======== Provided records ========

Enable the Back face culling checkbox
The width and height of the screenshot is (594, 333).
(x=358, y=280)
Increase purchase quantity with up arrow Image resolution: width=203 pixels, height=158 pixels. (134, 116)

========
======== Provided records ========

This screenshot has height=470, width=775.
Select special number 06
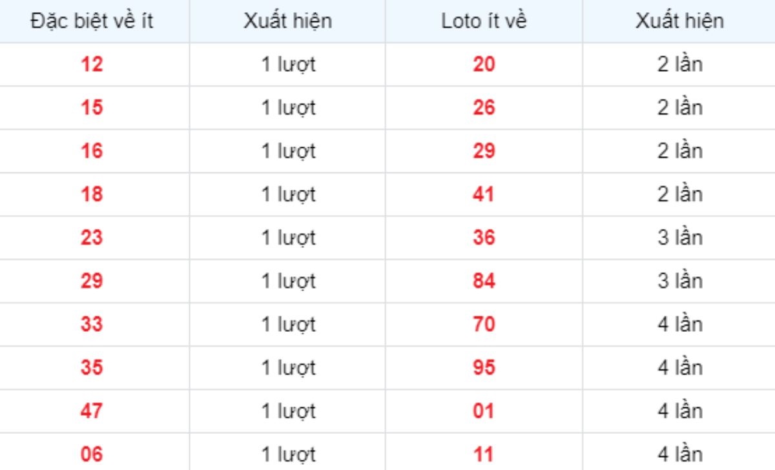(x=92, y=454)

========
======== Provided records ========

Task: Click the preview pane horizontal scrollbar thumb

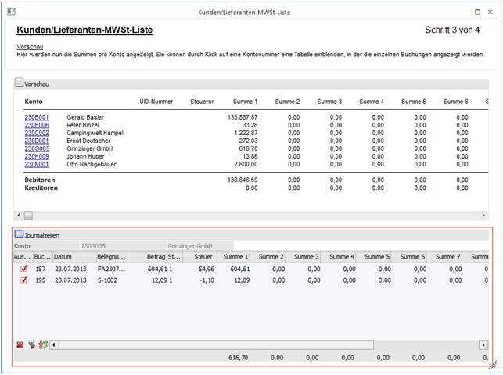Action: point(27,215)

========

**What the task asks:** Rewrite the listing lines starting at the line containing "This screenshot has height=470, width=775." and ending at the line containing "(x=92, y=454)", with "special number" changed to "lucky number" and everything else left as it is. Return only those lines, and leave the pictures out.

**Full solution:**
This screenshot has height=470, width=775.
Select lucky number 06
(x=92, y=454)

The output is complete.